VOD film review: The Keeper of Lost Causes
Review Overview
Performances
8Predictability
6David Farnor | On 21, Dec 2014
Director: Mikkel Nørgaard
Cast: Nikolaj Lie Kaas, Fares Fares, Sonja Richter
Certificate: 15
Department Q. The name suggests all manner of hijinks, a room packed with James Bond gadgets and technological trickery. But as Carl Morck (Lie Kaas) soon finds out, this is the exact opposite: after a case goes wrong, the disgraced detective is banished to a Danish police station’s basement to start the division. His mission? To excavate cold cases. A keeper of lost causes.
This is a textbook piece of Nordic noir, which conforms to all your expectations of the genre – in other words, exactly the kind of thing that helped to create the term “Nordic noir” in the first place. And so Carl finds himself investigating the disappearance of high-flying politican Merete (Richter) five years ago.

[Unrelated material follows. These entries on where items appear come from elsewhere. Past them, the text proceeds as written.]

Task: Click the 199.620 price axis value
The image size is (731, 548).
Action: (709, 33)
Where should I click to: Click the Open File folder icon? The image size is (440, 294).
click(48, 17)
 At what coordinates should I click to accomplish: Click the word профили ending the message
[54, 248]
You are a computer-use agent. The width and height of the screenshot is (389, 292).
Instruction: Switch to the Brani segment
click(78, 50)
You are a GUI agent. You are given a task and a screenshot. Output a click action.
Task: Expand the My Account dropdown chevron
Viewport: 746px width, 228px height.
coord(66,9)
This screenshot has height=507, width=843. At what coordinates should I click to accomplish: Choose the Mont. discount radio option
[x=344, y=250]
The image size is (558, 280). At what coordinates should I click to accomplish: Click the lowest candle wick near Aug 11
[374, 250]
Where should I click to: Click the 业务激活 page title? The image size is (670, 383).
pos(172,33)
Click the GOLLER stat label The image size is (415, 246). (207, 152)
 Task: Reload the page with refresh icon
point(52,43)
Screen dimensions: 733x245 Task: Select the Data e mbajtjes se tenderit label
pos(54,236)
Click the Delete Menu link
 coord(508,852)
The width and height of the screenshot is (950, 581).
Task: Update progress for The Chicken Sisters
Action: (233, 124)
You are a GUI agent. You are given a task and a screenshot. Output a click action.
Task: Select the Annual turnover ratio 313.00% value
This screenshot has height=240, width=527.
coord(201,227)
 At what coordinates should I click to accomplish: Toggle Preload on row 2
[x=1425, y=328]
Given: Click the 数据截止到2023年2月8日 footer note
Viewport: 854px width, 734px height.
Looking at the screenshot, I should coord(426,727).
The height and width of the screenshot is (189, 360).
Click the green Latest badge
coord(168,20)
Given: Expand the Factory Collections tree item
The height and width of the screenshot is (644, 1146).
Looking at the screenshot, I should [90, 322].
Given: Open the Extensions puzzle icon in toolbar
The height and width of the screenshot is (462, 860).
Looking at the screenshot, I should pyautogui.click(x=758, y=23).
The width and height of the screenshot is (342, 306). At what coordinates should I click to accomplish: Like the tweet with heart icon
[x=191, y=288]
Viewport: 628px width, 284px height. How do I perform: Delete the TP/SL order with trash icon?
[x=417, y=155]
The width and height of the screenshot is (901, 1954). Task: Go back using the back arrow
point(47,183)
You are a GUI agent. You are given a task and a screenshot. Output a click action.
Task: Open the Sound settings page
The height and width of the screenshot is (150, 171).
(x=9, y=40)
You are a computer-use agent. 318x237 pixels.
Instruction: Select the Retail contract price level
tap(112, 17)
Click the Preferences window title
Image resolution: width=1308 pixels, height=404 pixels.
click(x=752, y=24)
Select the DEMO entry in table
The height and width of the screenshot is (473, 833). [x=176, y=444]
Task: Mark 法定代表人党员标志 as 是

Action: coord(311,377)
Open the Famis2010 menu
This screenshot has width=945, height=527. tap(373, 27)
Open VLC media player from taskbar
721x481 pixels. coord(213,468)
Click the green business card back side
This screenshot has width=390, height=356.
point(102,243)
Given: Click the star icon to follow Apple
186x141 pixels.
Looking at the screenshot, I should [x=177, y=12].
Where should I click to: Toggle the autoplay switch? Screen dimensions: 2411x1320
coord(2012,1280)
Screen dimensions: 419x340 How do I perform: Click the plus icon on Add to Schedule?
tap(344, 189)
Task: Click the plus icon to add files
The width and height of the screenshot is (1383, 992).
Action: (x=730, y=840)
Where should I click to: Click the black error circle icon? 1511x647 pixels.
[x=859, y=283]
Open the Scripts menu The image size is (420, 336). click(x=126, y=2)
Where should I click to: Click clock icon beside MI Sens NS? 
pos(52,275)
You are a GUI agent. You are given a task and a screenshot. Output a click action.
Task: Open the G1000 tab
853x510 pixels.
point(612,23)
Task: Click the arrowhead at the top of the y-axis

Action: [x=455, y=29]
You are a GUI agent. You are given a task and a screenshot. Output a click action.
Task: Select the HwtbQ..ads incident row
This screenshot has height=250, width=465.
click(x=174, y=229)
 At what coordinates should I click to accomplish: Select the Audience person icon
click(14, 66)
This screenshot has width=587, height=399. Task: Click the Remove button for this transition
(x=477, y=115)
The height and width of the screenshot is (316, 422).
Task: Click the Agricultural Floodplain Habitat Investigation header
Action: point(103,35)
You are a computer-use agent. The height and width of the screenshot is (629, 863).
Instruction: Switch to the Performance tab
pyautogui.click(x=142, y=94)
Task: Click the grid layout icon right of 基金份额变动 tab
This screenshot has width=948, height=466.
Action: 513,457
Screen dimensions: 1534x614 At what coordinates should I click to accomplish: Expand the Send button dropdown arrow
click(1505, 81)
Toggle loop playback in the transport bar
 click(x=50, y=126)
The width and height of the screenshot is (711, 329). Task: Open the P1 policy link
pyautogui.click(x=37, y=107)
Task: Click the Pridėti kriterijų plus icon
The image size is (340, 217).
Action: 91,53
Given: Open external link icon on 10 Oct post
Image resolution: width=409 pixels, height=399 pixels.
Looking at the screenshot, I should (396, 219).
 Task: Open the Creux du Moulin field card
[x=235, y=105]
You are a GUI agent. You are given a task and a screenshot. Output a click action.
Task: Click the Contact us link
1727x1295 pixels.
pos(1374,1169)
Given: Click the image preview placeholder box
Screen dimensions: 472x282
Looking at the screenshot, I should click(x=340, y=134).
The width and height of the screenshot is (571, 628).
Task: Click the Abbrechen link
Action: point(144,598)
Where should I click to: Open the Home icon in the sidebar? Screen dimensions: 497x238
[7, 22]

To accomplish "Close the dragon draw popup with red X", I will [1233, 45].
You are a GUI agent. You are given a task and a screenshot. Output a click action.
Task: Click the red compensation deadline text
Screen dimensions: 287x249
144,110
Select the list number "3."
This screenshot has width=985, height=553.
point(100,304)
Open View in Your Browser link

He probes into the mystery, stirring up old secrets and upsetting all of his superiors. And, of course, reawakening his own ghosts of former (dead) colleagues. He even gets a comedy sidekick: Assad (Fares).
But if The Keeper of The Lost Causes follows a formula, each part of the equation is rounded up carefully. Fares Fares treads the line of annoying and amusing with a likeable charm, while the script – adapted from Jussi Adler-Olsen’s novels by The Girl with the Dragon Tattoo’s Nikolaj Arcel – ticks the traditional twist boxes with ruthless efficiency. There is no unnecessary flashiness here; Mikkel Norgaard’s direction is suitably grim for the nastiness shown on screen, but makes no pretence that the story is anything more than a solid thriller.
What elevates it higher is Nikolaj Lie Kaas. His face is fascinating to watch as Carl, all frowns and dead eyes, while his blunt, grouchy delivery is the perfect match for the movie’s sparse, bleak humour. Sonja Richter is equally believable as the frantic damsel in distress, driving the plot’s on-rails pace to a pressurised finale that grips, despite the overly familiar grit.
Sure, this is by-the-numbers Scandi crime, but the numbers add up to something enjoyably tense. Norgaard’s experience on Klown and Borgen gives The Keeper of Lost Causes a TV-like feel, but also an ear for buddy cop entertainment and an eye for stripped-down simplicity. Department Q is the opposite of the hi-tech wizardry its name implies, but for fans of Nordic noir, that is no bad thing. With a sequel already greenlit, The Keeper of Lost Causes functions as something of a TV pilot for a series of Department Q feature films. A Scandi crime franchise based on impressively economic storytelling? More please.